:: Problem statement ::
Format every line of the records below as a JSON list of strings, one string per line, skipping blank lines and leaving out the pictures.

[Word and item position data]
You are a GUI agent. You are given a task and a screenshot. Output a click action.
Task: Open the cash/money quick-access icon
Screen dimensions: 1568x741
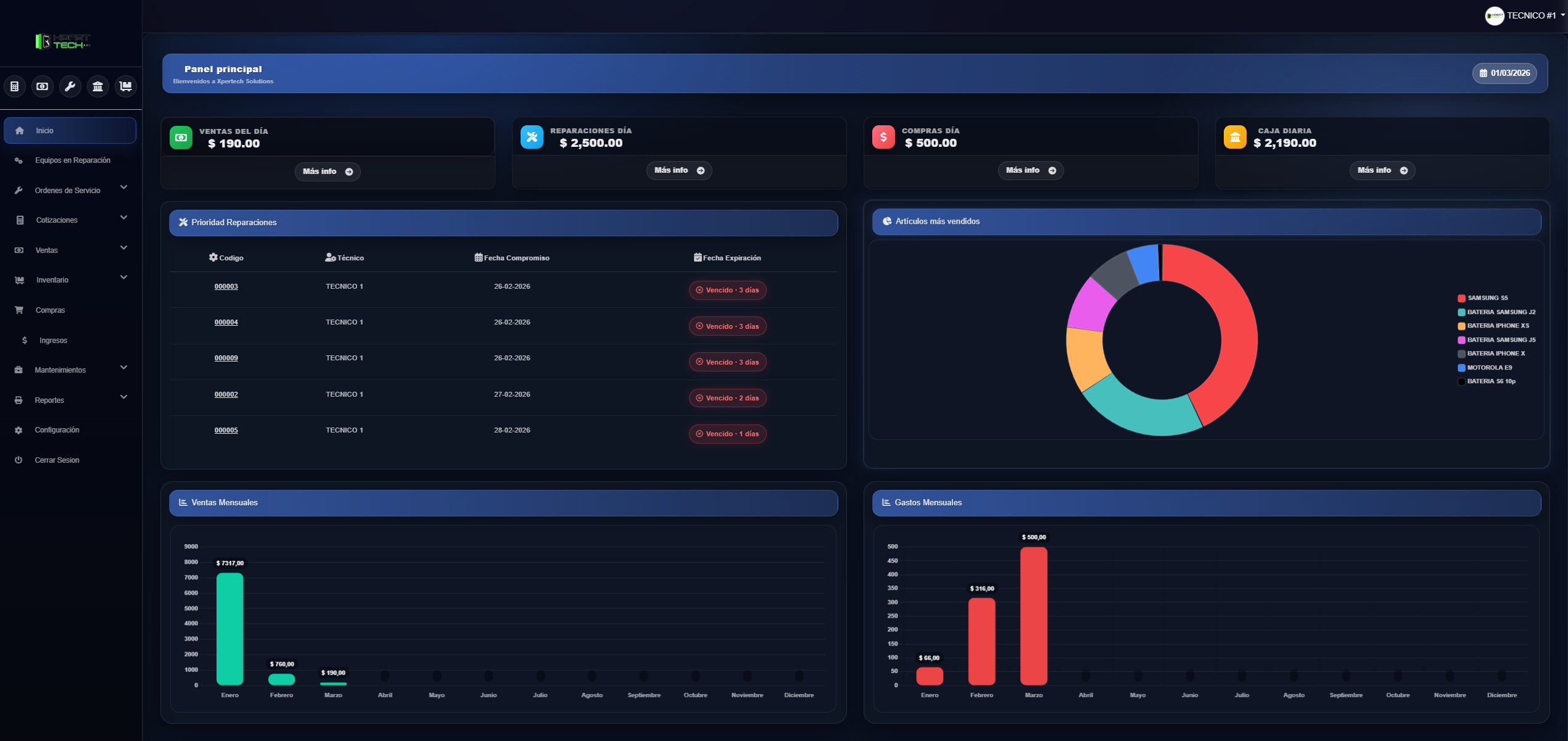pyautogui.click(x=42, y=86)
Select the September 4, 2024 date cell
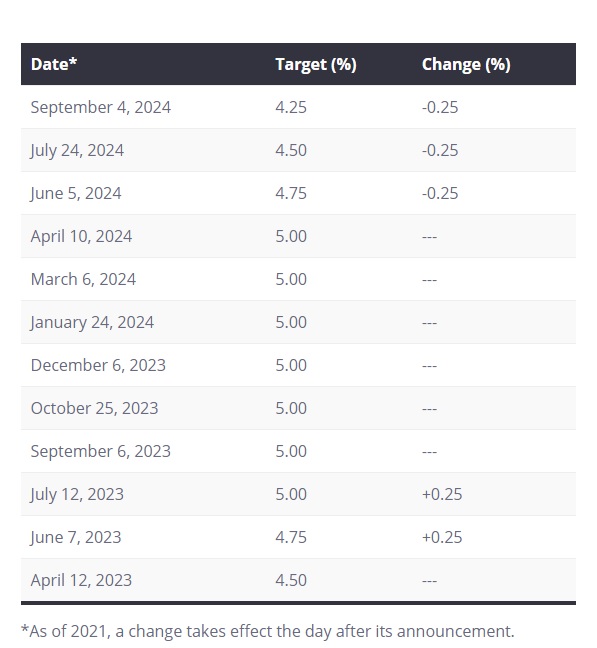 [100, 107]
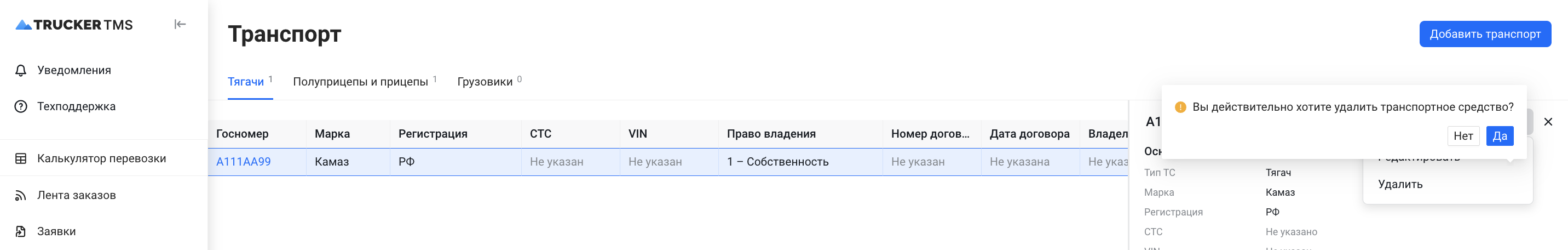This screenshot has height=250, width=1568.
Task: Click the Госномер column header
Action: pyautogui.click(x=242, y=134)
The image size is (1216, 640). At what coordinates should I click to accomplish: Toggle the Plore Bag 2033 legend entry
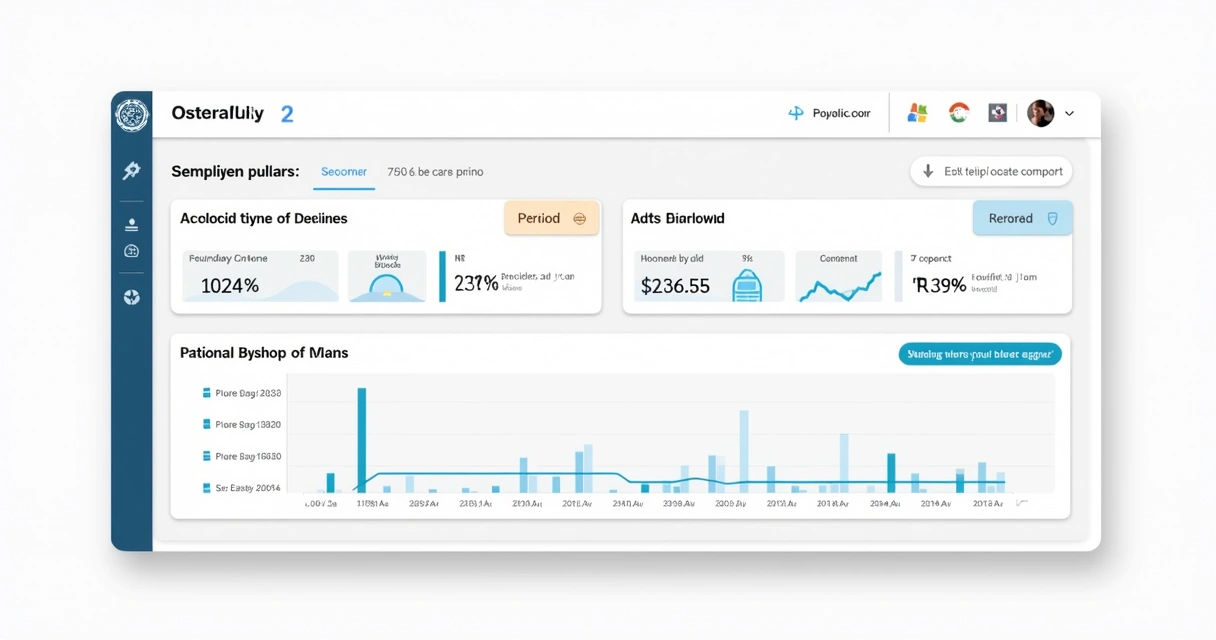click(240, 392)
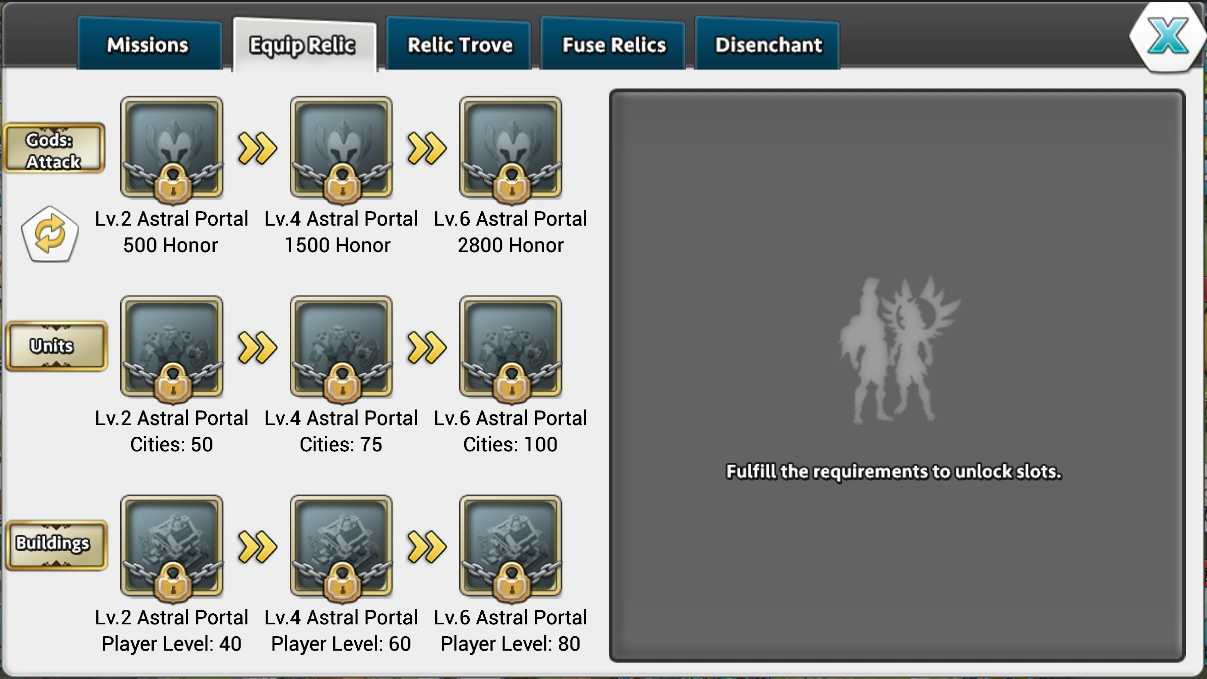
Task: Select the Equip Relic tab
Action: tap(303, 46)
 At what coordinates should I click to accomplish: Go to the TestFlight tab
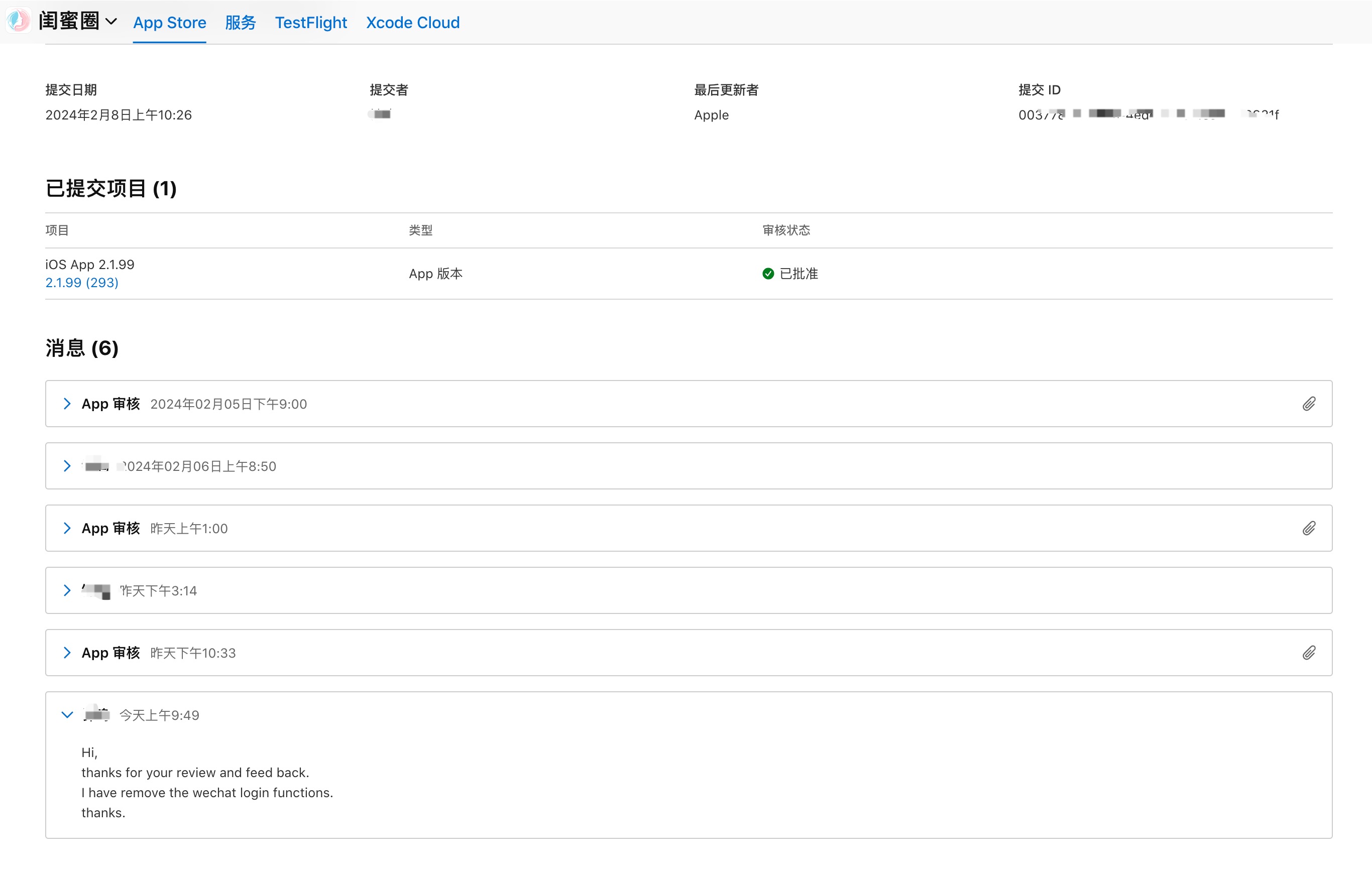point(310,23)
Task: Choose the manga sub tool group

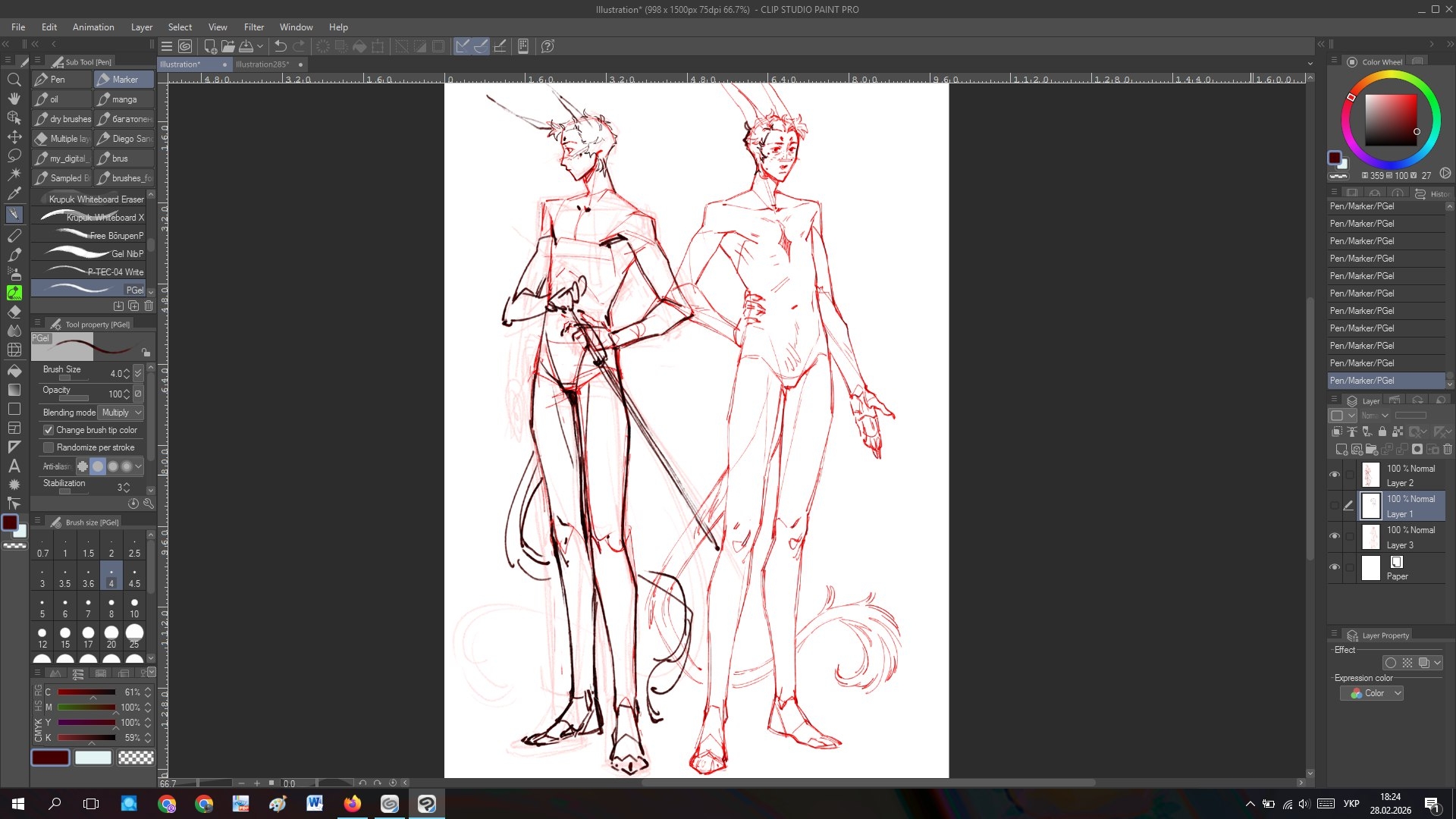Action: coord(124,99)
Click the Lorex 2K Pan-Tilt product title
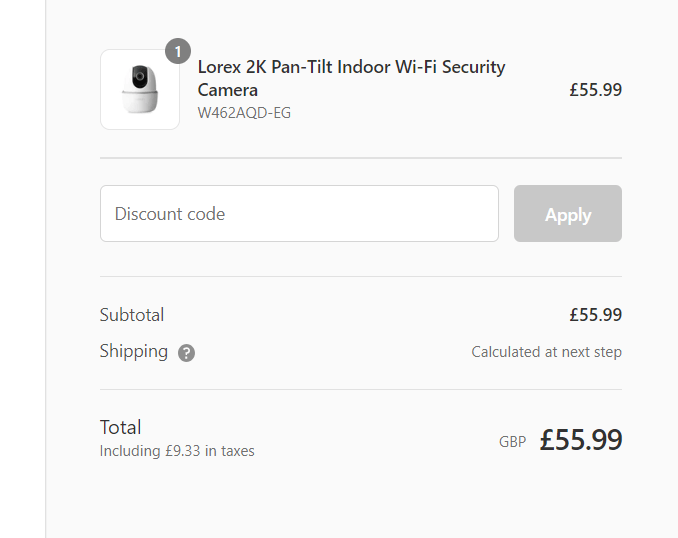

:: Task output ::
[
  "You are a GUI agent. You are given a task and a screenshot. Output a click action.",
  "Task: Open the cash/money quick-access icon",
  "Screen dimensions: 1568x741",
  "pyautogui.click(x=42, y=86)",
  "Select the September 4, 2024 date cell",
  " [100, 107]",
  "This screenshot has height=250, width=1568.",
  "Task: Click the Госномер column header",
  "Action: pyautogui.click(x=242, y=134)",
  "The image size is (1216, 640). At what coordinates should I click to accomplish: Toggle the Plore Bag 2033 legend entry",
  "click(240, 392)",
  "Task: Select the Equip Relic tab",
  "Action: tap(303, 46)",
  " At what coordinates should I click to accomplish: Go to the TestFlight tab",
  "point(310,23)",
  "Task: Choose the manga sub tool group",
  "Action: coord(124,99)",
  "Click the Lorex 2K Pan-Tilt product title"
]